Offline wikipedia revisited – fast offline wikipedia reader
I’ve mentioned offline wikipedia access before mainly because for all it’s flaws, wikipedia is probably the single largest, most comprehensive and best information resource out there. There may be other encyclopedias that are more accurate, but require subscription access… anyway for all the warts it’s a great resource. To many people though it comes as a great shock that we’re not plugged into the internet all the time.. (so many people say “why offline, that’s what makes wikipedia so good is that it’s current and if it’s not current it’s worthless.” When I was growing up we had an encyclopedia set from 1965, I grow up through the 70’s and 80’s and it was still VERY useful and there was very good information, now it may not have been “up to date” in many areas, but it was still informative and was right on a GREAT many things. I think if I manage to download wikipedia once a year I’ll get by on the “currency” of the information. Anyway… the main point is that many times internet access is 1)not reliable 2)not practical 3)not there….. For instance I do have wireless for the laptop, but don’t always hook up to wireless networks there are places here and there “bubbles” of access around town, but many of the places I go there just isn’t wireless internet available. Now I guess if I wanted to pay verizon another $60 a month that would increase I would have MORE pervasive access, but frankly…..

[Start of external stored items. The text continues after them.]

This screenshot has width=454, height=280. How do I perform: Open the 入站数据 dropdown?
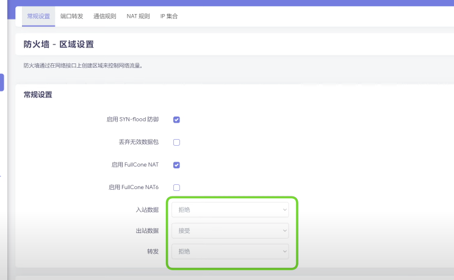tap(233, 210)
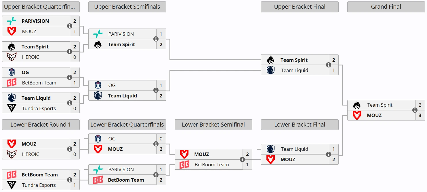This screenshot has width=427, height=192.
Task: Open info popup for Upper Bracket Final match
Action: pyautogui.click(x=329, y=65)
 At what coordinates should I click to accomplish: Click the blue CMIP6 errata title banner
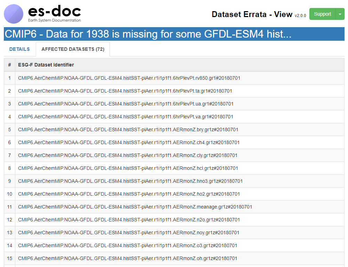174,34
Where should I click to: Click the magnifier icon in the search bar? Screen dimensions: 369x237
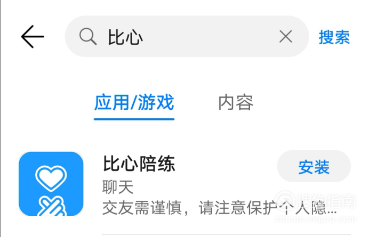coord(88,36)
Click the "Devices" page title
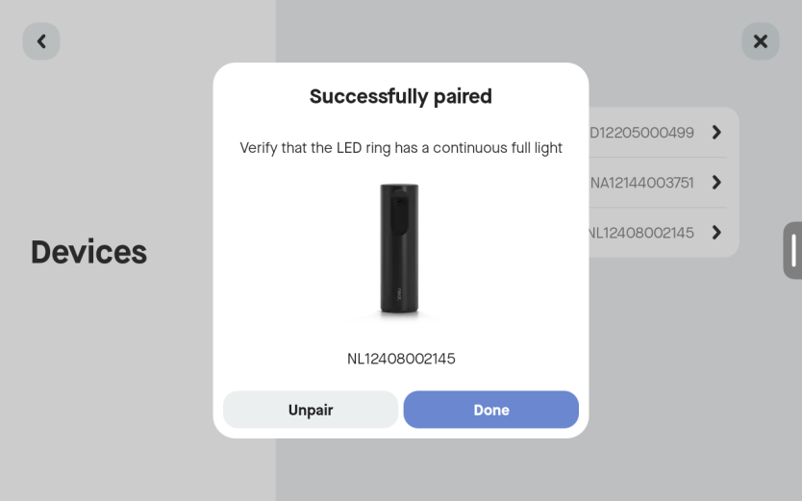Image resolution: width=802 pixels, height=501 pixels. [88, 252]
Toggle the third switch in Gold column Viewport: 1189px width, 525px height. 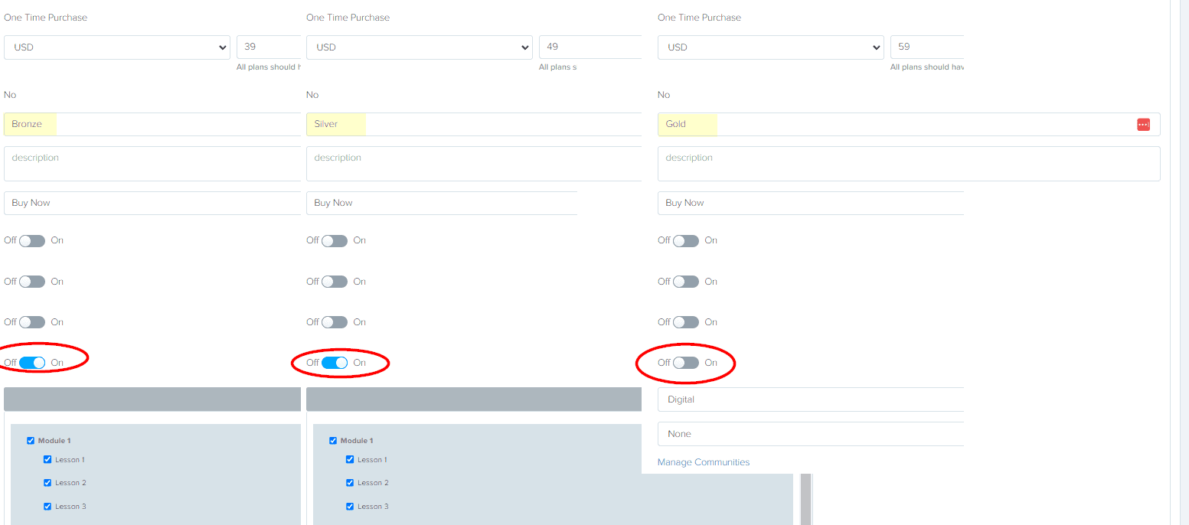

… that seems like a ginorumous waste of money to me for the way I work. Not to mention those times that we lose power from a storm or other event. I have battery backups and modest solar capabilities, but my cable provider DOESN’T persist through such outages. The last time we had a major power outage I hooked up the batteries to watch the local news and only made it 15 minutes in before the cable went dead. (They have repeaters up and down the road to get the signal up here and those repeaters require power and have backup batteries, once their batteries drain then we’re dead in the water…) So… as we saw before there are alternatives – there are versions of wikipedia in tomeraider format for pdas which is nice.
There’s also the static html version that can be downloaded.
You can also setup your own wiki on a local machine, and import the wikipedia database but that seems like overkill.
This most recent approach is fairly nice, doesn’t take long to setup and is probably the best approach I’ve seen yet (and you can update the dump yourself without waiting for the next static export or tomeraider export.) THe idea is that the database is split into managable chunks and searched within the compressed (bz2) chunks. A simple web server/web interface glues it to the web browser and you have a simple fast offline wikipedia reader. I’ve set this up on an old P3 500 mhz sony vaio running the latest ubuntu (7.04) (it has 256mb of memory btw) and am able to search/browse fairly well. (I chose the spanish language wikipedia dump.) Choosing a dump other than the default is as simple as modifying the filename the script looks for.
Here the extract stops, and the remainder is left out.